Monday, June 8, 2009

Polygons and the Multiplication Table

I was inspired to look at star polygons like the one above this after seeing this post by David Vancouvering, which was picked up by math teachers at play. It seems that there are a number of ways to use these polygon diagrams to explore multiplication and division facts.

Basically, students explore patterns in the digits of the multiplication table in the following way:

0. Start with the 10-point circle diagram below:

1. choose a row in the 10x10 multiplication table (for example, the row that shows the 6 times table);
2. put your pencil at "0" on the 10-point circle diagram;
3. looking only at the last digit of each entry in the row, draw a line to the point that has that digit (draw a line from 0 to 6);
4. continue until you have drawn a line back to zero (draw lines 6 to 2, 2 to 8, 8 to 4, 4 to 0).

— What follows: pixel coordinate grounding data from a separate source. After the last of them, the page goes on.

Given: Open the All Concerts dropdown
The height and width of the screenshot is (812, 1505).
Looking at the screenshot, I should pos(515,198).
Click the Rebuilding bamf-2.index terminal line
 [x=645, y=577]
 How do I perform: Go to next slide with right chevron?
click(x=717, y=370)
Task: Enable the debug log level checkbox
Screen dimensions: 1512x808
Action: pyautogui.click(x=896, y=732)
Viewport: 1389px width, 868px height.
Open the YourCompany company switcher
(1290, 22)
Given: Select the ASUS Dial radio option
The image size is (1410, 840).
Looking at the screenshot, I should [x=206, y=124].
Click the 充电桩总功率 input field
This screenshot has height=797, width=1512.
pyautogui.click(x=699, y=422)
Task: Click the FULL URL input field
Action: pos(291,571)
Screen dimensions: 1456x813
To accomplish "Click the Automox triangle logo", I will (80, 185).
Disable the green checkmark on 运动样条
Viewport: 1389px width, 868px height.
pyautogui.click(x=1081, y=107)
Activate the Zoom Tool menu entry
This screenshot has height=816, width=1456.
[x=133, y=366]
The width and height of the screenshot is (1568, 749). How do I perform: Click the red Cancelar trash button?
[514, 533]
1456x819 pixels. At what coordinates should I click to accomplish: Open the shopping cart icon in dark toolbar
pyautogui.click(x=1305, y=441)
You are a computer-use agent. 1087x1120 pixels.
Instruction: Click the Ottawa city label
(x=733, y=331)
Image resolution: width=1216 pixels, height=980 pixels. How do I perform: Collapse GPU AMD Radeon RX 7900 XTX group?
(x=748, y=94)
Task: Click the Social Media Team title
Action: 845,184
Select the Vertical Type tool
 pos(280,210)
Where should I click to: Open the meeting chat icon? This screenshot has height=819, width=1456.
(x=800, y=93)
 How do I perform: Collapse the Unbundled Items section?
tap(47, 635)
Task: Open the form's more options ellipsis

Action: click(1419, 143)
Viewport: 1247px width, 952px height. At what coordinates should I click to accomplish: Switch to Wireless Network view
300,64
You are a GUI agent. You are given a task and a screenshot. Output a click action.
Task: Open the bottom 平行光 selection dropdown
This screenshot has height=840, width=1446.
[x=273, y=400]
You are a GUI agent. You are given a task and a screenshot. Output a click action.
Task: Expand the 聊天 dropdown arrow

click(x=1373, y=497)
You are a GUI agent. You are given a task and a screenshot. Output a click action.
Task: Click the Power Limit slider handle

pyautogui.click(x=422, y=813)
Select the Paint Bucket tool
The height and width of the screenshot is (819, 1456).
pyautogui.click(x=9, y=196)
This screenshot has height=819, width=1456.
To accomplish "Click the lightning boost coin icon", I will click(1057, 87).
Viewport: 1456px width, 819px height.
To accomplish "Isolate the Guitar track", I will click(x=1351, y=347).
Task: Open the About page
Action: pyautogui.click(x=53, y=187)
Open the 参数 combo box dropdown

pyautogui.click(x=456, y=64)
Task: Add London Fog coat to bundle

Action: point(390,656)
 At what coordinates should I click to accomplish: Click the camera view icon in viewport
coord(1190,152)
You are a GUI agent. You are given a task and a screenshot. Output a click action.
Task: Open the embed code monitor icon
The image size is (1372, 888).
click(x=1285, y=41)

Another way to generate the same diagram is to:

1. pick a number n (say 6);
2. put your pencil at "0" on the 10-point circle diagram;
3. moving clockwise, skip-count by n (skip over n-1 dots - in this example, skip over 5 dots);
4. draw connecting lines between the dots you land on (in order) until you reach zero (draw lines 0 to 6, 6 to 2, 2 to 8, 8 to 4, 4 to 0). The numbers you land on will match the last digits of the n times table (in order).

These diagrams were likely much more common in the 'new math' curriculum of the 60s and 70s when modular arithmetic became a standard part of grade-school mathematics. Here, in looking at the last digit of a number, we are evaluating the multiples "mod 10" or, in the language that was used in the (old) new math, we are doing "clock arithmetic on a 10-hour clock."

What are some things that we can observe about this?
1 and 9 give the polygon {10} (decagon)
2 and 8 give the polygon {5} (pentagon)
3 and 7 give the polygon {10/3} (10 verticies "skipping by 3")
4 and 6 give the polygon {5/2} (pentagram)
5 gives the 'degenerate' polygon {2} (digon)
10 gives the 'degenerate' polygon {1} (a point)
This highlights a nice symmetry among the last digit of the n and 10-n multiplication tables.

For a given n, how many points does its 'last digit polygon' have? This may be a nice way to motivate the idea of 'least common multiple,' since the number of verticies for the polygon you get from n is given by v = lcm(n, 10)/n. In general, if you look at drawing polygons by skip-counting by n around a d-point circle, the number of vertices you get is v = lcm(n, d)/n.